Diante do aumento da freqüência de LER/DORT, estudiosos têm tentado explicar sua gênese por meio de
várias teorias. Serão apresentadas, a seguir, características de algumas delas. Apesar das dificuldades decorrentes da
falta de um conhecimento sedimentado sobre o tema, parece estar se formando o consenso de que LER/DORT resultam
do entrelaçamento de três conjuntos de fatores envolvidos na dor músculo-esquelética:
- fatores biomecânicos presentes na atividade;
- fatores psicossociais relacionados à organização do trabalho;
- fatores ligados à psicodinâmica do trabalho ou aos desequilíbrios psíquicos
gerados em certas situa-ções especiais de trabalho na gênese do processo de adoecimento.

A primeira hipótese explicativa para a doença foi a biomecânica, segundo a qual o surgimento de problemas
músculo-esqueléticos relacionados ao trabalho seria devido às reações adversas do organismo em resposta às exigências
biomecânicas da atividade, em tese, superiores à capacidade funcional individual. Para verificação dessa hipótese,
torna-se necessário quantificar as exigências mecânicas sobre os tecidos moles e observar as reações desses tecidos.
Essas reações podem ser mecânicas, com variação do comprimento, volume ou ruptura das estruturas, ou fisiológicas,
observando-se mudanças na vascularização, nutrição, concentração iônica e nas características do potencial de ação
muscular.

Entretanto, a partir das evidências de desenvolvimento de síndromes dolorosas músculo-esqueléticas em
trabalhadores não-expostos a tarefas com forte componente físico ou biomecânico, iniciou-se a investigação da
contribuição de fatores psicossociais presentes nos ambientes de trabalho ao adoecimento. Esses estudos permitem
afirmar a importância da organização do trabalho para o desenvolvimento das lesões, ou seja, os fatores biomecânicos
constituem fatores de risco, dependendo das margens que a organização do trabalho deixa para que o indivíduo
organize sua atividade, podendo, assim, evitar a exposição ao fator biomecânico (Assunção, 1998). Além disso, as
características individuais, os traços de personalidade e as marcas da vida que o trabalhador traz podem redimensionar
os fatores de risco presentes nos ambientes de trabalho. Por exemplo, uma fratura mal consolidada pode gerar uma
deformação no trajeto do tendão tornando-o mais susceptível ao atrito provocado pela ferramenta manual de trabalho.

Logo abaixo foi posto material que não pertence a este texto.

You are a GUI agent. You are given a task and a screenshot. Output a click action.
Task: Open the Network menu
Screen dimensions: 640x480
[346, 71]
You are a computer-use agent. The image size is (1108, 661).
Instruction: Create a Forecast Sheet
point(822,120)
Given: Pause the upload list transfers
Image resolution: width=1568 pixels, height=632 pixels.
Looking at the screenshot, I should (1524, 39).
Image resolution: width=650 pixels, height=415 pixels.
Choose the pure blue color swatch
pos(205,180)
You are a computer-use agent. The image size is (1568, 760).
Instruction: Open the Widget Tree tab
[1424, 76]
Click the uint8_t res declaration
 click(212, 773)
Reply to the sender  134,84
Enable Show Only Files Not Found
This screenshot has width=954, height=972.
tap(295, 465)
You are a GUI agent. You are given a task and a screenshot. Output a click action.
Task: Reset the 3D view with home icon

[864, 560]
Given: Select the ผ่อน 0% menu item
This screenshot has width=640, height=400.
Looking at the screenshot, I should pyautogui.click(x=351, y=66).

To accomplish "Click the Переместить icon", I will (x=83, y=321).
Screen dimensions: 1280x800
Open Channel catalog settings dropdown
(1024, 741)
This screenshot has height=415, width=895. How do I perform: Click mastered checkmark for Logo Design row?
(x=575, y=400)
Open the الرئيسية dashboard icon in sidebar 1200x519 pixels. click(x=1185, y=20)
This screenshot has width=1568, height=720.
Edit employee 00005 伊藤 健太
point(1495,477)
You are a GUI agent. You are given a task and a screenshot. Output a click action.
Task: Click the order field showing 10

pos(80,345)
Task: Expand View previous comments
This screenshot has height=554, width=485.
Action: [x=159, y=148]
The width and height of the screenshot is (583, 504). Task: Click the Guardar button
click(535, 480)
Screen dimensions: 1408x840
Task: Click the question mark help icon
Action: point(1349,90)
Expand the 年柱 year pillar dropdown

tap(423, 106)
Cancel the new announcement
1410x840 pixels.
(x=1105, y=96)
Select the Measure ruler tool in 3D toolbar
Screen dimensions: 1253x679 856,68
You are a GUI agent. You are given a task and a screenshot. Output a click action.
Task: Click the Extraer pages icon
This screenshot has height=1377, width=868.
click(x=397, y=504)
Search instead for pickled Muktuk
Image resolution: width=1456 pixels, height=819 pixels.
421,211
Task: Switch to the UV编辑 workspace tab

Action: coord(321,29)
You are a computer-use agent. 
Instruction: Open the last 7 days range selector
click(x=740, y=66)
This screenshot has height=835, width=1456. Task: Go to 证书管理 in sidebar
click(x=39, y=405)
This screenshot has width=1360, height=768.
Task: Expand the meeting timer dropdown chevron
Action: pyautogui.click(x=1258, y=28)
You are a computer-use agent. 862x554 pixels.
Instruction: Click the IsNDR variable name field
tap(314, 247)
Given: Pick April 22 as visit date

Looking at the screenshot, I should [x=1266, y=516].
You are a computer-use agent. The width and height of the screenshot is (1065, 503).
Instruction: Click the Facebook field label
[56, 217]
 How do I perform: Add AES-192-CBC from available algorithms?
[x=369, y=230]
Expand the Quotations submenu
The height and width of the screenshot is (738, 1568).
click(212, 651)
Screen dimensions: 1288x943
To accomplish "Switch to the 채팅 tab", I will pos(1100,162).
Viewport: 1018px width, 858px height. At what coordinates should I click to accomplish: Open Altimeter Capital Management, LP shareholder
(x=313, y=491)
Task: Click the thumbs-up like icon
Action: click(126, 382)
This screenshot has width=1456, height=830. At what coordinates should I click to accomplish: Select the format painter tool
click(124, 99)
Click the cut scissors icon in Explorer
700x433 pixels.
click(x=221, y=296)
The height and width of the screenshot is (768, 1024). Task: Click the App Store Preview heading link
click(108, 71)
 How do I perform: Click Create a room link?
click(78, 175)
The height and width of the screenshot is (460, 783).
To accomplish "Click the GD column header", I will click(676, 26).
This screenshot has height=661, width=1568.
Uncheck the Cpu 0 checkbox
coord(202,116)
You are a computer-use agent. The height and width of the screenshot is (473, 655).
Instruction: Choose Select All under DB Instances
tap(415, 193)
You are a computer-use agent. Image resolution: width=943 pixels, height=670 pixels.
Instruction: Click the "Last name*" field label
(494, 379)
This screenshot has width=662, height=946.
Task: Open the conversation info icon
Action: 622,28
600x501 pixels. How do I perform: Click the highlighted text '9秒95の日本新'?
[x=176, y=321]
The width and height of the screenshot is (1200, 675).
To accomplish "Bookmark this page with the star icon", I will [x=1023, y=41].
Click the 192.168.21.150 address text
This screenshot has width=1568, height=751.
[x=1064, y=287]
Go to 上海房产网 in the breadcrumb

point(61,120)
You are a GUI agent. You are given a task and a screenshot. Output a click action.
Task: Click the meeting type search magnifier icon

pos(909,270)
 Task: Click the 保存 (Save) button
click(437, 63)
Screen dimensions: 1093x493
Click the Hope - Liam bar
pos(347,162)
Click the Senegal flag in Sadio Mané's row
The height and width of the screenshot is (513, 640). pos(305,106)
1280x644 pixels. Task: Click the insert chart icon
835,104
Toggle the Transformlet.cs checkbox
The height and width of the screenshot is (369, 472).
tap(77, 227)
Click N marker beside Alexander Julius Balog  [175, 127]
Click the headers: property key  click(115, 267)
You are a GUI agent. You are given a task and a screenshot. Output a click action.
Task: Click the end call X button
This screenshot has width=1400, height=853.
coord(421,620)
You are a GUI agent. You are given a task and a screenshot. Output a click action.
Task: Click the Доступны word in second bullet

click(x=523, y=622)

A associação entre os fatores psicossociais e os problemas osteomusculares dolorosos não está ainda
totalmente esclarecida. Entretanto, estudos indicam que o limiar para a dor pode estar relacionado com o modelo
exigência-controle-suporte social. Segundo esse modelo, trabalhadores submetidos a altos níveis de exigências
psicológicas no trabalho e com poder de decisão têm um aumento do limiar da dor, enquanto pessoas com pequenas
possibilidades de decisão no trabalho apresentam menor limiar. Assim, pode-se inferir que sob altos níveis de exigência
psicológica há uma maior mobilização de energia, com supressão da sensibilidade dolorosa, o que poderia ocasionar
maior risco de desenvolver, a longo prazo, alterações nos tecidos músculo-esqueléticos, uma vez que dor, como sinal
de alerta, está ausente. Por outro lado, o pouco poder de decisão contribui para o desenvolvimento da depressão, o
que explicaria o baixo limiar, tornando os indivíduos mais sensíveis à dor.